• DATASET RECORDS:
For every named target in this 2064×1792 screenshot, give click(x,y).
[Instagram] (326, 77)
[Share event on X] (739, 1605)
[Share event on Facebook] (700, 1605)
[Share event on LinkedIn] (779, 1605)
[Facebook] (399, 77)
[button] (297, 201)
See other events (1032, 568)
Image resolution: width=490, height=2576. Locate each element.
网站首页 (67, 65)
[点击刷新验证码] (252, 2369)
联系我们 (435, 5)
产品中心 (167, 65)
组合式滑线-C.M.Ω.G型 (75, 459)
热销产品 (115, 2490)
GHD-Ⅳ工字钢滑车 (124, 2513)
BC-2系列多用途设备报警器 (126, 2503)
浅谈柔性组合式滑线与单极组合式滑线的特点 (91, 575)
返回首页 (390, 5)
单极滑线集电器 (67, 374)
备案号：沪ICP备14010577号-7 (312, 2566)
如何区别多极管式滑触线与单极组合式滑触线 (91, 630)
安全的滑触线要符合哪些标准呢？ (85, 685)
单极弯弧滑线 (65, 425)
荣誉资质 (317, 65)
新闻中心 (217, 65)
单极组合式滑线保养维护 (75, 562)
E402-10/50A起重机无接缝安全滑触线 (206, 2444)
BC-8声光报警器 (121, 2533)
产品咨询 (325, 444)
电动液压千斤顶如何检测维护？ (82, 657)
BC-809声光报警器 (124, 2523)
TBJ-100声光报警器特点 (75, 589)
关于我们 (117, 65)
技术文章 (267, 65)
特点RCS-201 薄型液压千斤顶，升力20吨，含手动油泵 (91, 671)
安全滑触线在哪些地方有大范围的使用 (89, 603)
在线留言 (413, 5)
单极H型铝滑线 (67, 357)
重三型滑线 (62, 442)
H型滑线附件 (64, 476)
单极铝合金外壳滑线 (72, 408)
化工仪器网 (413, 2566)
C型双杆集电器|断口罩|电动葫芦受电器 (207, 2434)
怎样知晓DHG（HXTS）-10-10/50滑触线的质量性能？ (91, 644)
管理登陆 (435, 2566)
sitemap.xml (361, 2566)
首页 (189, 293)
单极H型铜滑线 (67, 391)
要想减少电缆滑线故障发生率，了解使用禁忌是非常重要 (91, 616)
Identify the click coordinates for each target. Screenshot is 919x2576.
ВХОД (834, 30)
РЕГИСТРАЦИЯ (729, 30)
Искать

• WHAT THIS TASK INVOLVES:
All lines from the one containing "首页 (189, 293)" through the end of the data, and no others, are to be given again word for word.

• SOLUTION TO THE PROBLEM:
首页 (189, 293)
单极H型铜滑线 (67, 391)
要想减少电缆滑线故障发生率，了解使用禁忌是非常重要 (91, 616)
Identify the click coordinates for each target. Screenshot is 919x2576.
ВХОД (834, 30)
РЕГИСТРАЦИЯ (729, 30)
Искать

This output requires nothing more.